> **Requirement**:
Scan the entries for lines containing the string "agent". Reply with how many there are, and nothing else.

╔══

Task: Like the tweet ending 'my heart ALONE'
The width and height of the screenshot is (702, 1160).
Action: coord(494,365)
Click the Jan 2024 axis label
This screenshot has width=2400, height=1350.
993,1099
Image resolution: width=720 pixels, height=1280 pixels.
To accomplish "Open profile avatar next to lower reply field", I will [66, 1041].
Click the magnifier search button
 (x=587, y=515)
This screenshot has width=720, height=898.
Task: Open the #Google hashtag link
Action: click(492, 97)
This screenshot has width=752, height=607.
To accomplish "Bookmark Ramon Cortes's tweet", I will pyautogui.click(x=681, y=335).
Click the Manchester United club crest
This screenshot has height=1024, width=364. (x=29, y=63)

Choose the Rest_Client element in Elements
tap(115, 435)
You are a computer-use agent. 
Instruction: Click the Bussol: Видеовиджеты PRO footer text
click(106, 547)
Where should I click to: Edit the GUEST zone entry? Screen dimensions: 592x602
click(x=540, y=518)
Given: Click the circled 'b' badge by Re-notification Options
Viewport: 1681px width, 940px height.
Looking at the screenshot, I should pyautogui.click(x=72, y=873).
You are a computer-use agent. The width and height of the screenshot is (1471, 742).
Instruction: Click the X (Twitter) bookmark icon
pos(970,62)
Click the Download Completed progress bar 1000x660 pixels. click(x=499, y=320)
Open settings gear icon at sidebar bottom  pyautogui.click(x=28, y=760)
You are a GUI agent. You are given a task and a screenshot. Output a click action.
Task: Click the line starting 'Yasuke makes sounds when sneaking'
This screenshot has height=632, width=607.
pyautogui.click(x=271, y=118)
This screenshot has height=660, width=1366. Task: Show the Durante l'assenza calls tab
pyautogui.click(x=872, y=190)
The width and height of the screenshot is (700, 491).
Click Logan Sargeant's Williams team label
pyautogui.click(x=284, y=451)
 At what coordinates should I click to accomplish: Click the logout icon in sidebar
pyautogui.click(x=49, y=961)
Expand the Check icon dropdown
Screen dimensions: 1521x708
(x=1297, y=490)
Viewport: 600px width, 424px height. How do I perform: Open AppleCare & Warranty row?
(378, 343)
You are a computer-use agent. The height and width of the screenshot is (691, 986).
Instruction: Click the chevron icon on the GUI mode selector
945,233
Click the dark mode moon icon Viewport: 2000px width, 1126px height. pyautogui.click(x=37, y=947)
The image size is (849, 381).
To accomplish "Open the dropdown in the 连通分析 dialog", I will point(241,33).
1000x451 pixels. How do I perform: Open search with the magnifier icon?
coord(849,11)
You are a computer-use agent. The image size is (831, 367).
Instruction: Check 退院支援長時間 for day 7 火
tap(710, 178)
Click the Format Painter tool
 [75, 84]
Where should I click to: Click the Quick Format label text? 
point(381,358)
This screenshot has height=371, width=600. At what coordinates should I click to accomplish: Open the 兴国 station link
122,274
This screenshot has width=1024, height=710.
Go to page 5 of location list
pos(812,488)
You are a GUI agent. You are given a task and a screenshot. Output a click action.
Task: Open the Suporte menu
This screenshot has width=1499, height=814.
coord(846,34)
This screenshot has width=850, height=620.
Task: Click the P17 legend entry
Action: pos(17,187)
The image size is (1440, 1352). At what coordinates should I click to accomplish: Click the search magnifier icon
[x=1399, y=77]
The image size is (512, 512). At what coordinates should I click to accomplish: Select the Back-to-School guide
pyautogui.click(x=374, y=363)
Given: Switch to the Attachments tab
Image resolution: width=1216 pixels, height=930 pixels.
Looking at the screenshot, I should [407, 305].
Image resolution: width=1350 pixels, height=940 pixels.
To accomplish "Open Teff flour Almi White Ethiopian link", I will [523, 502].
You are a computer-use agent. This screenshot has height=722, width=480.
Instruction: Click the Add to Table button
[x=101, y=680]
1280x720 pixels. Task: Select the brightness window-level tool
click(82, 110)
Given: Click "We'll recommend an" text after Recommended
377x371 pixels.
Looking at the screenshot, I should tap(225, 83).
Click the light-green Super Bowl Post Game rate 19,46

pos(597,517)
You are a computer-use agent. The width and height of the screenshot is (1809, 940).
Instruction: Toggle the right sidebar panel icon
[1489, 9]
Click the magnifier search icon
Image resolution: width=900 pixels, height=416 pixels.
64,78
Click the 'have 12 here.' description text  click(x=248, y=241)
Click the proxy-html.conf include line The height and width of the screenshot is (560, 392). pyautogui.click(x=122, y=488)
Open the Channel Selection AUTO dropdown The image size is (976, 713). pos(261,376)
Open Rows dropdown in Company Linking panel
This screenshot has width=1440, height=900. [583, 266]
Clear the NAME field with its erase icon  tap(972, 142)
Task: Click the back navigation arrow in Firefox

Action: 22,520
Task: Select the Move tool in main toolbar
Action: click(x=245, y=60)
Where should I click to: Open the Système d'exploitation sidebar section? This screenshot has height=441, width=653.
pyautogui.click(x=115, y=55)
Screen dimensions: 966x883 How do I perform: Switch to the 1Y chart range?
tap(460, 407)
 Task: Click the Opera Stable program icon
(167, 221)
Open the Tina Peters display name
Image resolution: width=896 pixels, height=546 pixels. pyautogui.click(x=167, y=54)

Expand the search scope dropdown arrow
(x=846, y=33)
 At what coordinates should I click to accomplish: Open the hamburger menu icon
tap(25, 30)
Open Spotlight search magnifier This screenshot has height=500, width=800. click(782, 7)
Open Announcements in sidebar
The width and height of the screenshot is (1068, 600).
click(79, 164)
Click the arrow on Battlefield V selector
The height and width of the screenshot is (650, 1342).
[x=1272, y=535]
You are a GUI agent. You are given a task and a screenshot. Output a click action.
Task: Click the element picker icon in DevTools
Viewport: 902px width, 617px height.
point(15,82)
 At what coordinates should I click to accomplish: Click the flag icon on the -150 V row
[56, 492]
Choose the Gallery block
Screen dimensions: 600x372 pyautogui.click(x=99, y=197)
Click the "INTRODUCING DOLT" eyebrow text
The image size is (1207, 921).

╚══

> **Written response**:
9